Author: Nicholas Barr (LSE)

Respondents: Paul Johnson (Institute for Fiscal Studies) and Santiago Levy (Brookings Institution) 

 

Nicholas Barr

Nicholas Barr is Professor of Public Economics at the European Institute, LSE. The heart of his work is an exploration of how market failures can both explain and justify the existence of welfare states. He is a member of the Editorial Board of the International Social Security Review and an Associate Editor of CESifo Economic Studies, the Australian Economic Review and the Journal of the Economics of Ageing. He worked at the World Bank from 1990-1992 on the design of income transfers and health finance in Central and Eastern Europe and Russia, and from 1995-1996 as one of the authors of the World Bank's World Development Report 1996: From Plan to Market. He has been a Visiting Scholar at the Fiscal Affairs Department at the International Monetary Fund, a member of the World Economic Forum Global Agenda Councils on Demographic Shifts and on Ageing Society and a member of the governing bodies of HelpAge International and the Pensions Policy Institute. A range of academic and policy writing can be found here.

Paul Johnson

Paul Johnson is the Director of the Institute for Fiscal Studies. He is a columnist for The Times, and is a regular contributor to other broadcast and print media. He is currently a member of the UK Climate Change Committee, and of the Financial Services Culture Board.
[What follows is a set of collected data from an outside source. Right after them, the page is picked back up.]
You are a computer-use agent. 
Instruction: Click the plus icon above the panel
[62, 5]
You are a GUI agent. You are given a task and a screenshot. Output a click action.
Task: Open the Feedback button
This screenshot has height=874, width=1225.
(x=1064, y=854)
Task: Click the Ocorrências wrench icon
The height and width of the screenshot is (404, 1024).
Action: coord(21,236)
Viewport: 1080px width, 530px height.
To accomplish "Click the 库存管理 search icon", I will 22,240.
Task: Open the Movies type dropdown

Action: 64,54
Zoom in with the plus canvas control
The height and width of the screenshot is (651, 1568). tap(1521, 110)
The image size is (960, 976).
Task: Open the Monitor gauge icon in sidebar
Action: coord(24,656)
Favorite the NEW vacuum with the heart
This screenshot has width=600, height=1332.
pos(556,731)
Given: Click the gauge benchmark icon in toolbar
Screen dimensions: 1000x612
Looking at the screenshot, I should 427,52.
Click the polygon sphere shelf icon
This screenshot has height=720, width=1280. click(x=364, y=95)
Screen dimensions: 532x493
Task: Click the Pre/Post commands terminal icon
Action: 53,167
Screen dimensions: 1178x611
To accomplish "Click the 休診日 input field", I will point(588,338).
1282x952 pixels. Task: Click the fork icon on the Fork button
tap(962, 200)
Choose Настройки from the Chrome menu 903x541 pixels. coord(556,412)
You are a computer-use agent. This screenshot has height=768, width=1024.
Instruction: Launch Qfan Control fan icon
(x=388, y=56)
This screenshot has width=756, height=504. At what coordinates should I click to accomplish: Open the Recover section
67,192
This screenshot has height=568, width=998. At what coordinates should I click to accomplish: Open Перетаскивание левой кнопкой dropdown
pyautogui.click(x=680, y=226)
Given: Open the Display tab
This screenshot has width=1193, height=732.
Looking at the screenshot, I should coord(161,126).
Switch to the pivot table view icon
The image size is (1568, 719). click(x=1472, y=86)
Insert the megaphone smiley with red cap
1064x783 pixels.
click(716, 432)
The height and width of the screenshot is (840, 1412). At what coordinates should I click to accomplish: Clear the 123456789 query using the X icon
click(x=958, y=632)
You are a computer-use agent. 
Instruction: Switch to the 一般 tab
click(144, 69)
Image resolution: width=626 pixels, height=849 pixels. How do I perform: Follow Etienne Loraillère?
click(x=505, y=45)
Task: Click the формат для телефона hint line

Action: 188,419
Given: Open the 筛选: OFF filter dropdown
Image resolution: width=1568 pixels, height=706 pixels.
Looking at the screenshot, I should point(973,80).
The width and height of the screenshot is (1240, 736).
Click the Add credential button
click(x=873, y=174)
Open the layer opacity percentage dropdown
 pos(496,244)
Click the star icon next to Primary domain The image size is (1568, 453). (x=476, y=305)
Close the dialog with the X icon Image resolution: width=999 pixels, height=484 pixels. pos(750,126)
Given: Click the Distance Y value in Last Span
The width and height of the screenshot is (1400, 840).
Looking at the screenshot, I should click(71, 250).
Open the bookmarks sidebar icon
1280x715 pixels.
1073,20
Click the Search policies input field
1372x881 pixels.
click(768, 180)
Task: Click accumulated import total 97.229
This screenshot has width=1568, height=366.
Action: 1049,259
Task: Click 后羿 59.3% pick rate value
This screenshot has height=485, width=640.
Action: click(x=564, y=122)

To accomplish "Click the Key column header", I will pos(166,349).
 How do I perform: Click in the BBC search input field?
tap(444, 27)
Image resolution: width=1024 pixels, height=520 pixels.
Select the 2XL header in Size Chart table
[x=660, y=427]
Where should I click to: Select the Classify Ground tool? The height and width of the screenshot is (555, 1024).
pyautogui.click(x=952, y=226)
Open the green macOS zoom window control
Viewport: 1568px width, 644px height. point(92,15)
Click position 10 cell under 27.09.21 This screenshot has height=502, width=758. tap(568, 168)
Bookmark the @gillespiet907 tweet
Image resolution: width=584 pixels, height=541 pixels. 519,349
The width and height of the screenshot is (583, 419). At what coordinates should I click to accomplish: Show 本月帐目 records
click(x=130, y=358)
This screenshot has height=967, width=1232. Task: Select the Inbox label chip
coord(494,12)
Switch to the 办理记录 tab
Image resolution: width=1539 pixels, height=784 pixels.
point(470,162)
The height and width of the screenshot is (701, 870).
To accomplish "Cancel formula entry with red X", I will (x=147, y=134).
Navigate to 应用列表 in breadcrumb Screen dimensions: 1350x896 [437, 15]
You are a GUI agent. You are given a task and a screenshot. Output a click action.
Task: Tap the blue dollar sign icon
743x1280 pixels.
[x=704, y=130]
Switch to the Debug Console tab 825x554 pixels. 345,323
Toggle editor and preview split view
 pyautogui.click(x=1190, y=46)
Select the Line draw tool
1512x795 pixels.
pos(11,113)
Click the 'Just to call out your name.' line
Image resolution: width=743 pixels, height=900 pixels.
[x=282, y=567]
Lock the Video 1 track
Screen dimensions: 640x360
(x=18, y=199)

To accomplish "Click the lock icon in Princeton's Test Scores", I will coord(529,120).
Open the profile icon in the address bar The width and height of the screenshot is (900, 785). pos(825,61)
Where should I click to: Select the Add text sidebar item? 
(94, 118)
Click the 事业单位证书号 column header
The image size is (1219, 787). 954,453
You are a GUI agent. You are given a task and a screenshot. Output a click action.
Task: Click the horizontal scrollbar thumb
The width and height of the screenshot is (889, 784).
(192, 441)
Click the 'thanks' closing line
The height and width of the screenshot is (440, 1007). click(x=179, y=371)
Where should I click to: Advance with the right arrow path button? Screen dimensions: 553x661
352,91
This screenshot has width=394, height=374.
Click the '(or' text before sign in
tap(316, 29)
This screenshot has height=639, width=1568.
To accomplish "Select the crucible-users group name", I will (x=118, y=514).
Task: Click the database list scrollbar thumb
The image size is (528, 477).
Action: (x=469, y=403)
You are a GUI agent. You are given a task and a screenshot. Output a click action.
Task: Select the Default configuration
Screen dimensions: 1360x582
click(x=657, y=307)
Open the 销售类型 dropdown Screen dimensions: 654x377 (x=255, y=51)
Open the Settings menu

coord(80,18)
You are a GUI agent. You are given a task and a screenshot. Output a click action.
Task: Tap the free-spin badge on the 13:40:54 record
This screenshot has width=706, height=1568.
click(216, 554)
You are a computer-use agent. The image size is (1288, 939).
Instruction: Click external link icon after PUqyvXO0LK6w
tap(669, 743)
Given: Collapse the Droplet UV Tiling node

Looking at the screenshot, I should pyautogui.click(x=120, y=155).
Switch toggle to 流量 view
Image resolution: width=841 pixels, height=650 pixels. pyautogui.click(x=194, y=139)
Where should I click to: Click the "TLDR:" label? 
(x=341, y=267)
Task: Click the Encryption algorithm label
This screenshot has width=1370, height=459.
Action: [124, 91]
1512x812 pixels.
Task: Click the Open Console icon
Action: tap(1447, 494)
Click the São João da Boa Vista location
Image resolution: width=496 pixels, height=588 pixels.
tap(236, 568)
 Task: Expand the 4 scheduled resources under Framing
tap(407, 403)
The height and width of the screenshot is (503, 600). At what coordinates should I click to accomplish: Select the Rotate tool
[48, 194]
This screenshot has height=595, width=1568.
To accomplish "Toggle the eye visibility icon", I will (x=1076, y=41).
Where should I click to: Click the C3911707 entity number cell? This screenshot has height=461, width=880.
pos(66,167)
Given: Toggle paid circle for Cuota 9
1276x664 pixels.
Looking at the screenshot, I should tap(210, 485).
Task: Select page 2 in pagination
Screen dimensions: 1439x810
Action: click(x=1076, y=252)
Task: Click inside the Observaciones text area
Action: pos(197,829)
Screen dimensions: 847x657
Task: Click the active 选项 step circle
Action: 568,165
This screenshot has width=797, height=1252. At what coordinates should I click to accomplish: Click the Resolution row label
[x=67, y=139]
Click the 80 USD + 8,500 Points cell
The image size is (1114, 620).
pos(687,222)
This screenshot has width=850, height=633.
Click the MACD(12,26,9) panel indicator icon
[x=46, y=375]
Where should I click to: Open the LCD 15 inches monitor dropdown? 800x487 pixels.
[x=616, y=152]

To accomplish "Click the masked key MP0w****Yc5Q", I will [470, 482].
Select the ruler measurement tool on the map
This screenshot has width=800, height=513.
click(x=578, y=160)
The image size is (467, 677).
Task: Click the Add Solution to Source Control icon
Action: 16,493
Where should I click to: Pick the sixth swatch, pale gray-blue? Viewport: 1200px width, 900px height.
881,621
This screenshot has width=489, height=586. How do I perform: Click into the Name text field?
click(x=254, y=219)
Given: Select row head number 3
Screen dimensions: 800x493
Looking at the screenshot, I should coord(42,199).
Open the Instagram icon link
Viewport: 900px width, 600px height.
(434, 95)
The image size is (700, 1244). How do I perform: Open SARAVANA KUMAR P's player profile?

He is a visiting professor in the University College London Policy Lab and at the UCL Department of Economics. Previous roles have included time as chief economist at the Department for Education and as director of public spending at HM Treasury, where he also served as deputy head of the government economic service. He was appointed CBE in the 2018 birthday honours.

Santiago Levy

Santiago Levy is currently a Senior Fellow at The Brookings Institution and member of the board of various development organizations. Before that, he was Vice-president at the Inter- American Development Bank, General Director of Mexico’s Social Security Institute, deputy minister at Mexico’s Ministry of Finance, and President of Mexico’s Federal Competition Commission. He was president of the Latin American and Caribbean Economic Association, Associate Professor of Economics and director of the Institute for Economic Development at Boston University, Visiting Researcher at Cambridge University and Professor of Economics at the Instituto Tecnológico Autónomo de México. At the Ministry of Finance, he was the main architect of Progresa-Oportunidades. At the Social Security Institute, he promoted legal changes to reform pensions and extend coverage to rural workers. He has published on social policy, informality, education, tax policy, trade and competition policy, and policies for poverty alleviation. He has received First Place, National Research Prize in Economics (Banco Nacional de México); First Place, Latin American Economics Prize (El Trimestre Económico); and Distinguished Alumni Award, Boston University. His current work focuses on the challenges of socially inclusive growth in Latin America.